START AVAILABLE DATA

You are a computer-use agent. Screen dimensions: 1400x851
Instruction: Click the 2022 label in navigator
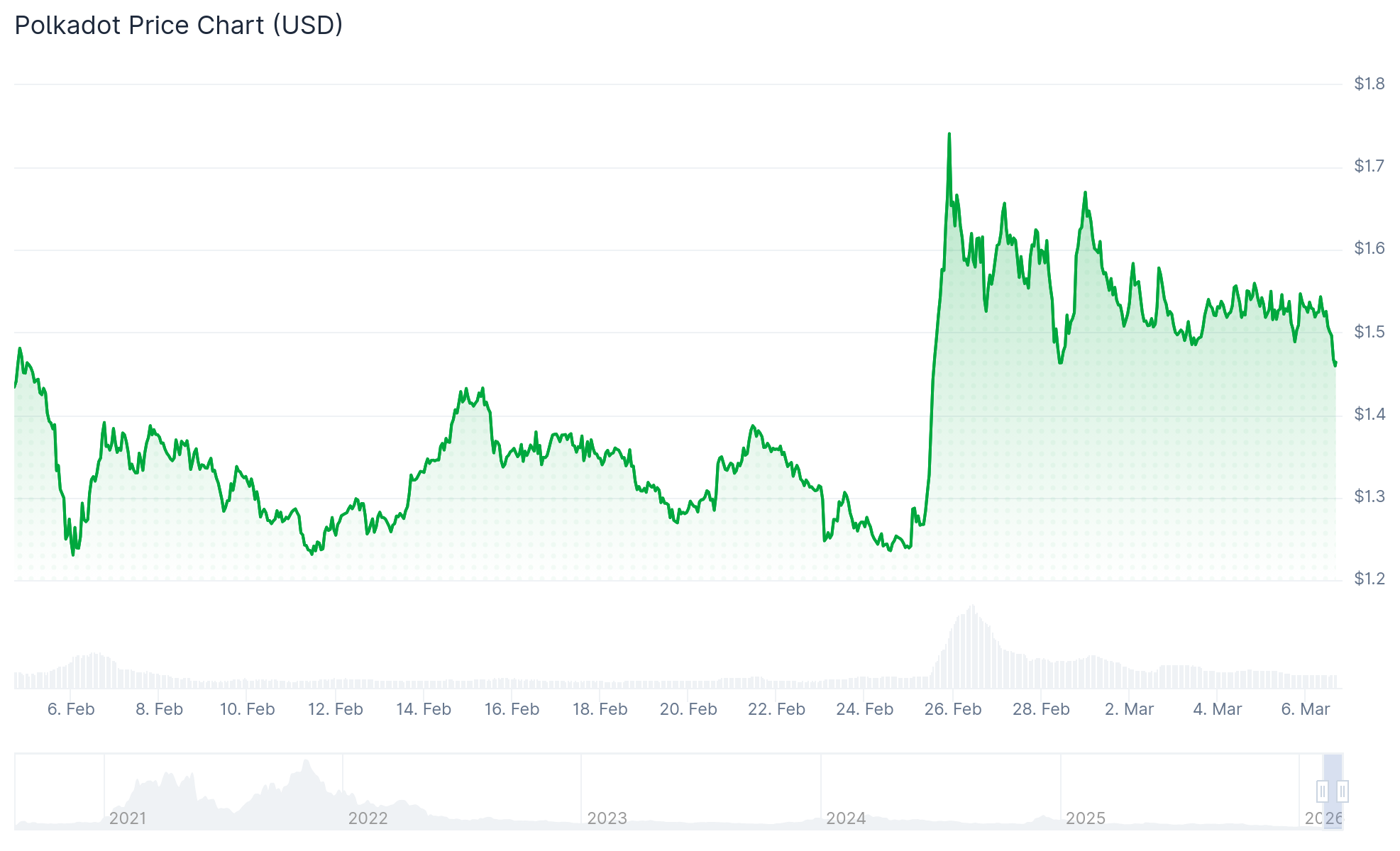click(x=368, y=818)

END AVAILABLE DATA
START AVAILABLE DATA

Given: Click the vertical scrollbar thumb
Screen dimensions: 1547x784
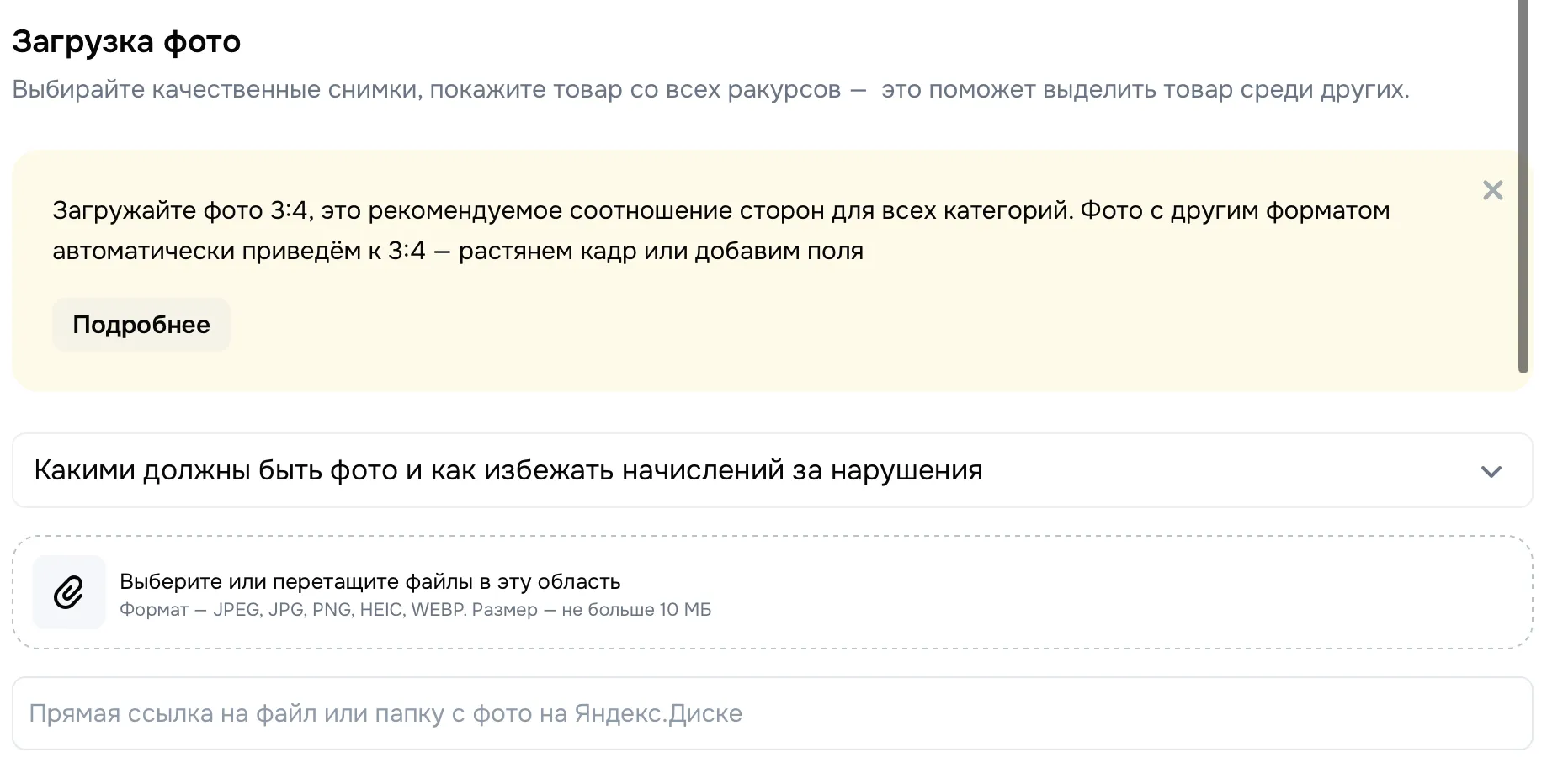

END AVAILABLE DATA

REQUIREMENT: Beginning at the line above with "Given: Click the vertical scrollbar thumb" and finishing at the line with "Screen dimensions: 1547x784", return each line exactly and return nothing else.

SOLUTION TO THIS EXERCISE:
Given: Click the vertical scrollbar thumb
Screen dimensions: 1547x784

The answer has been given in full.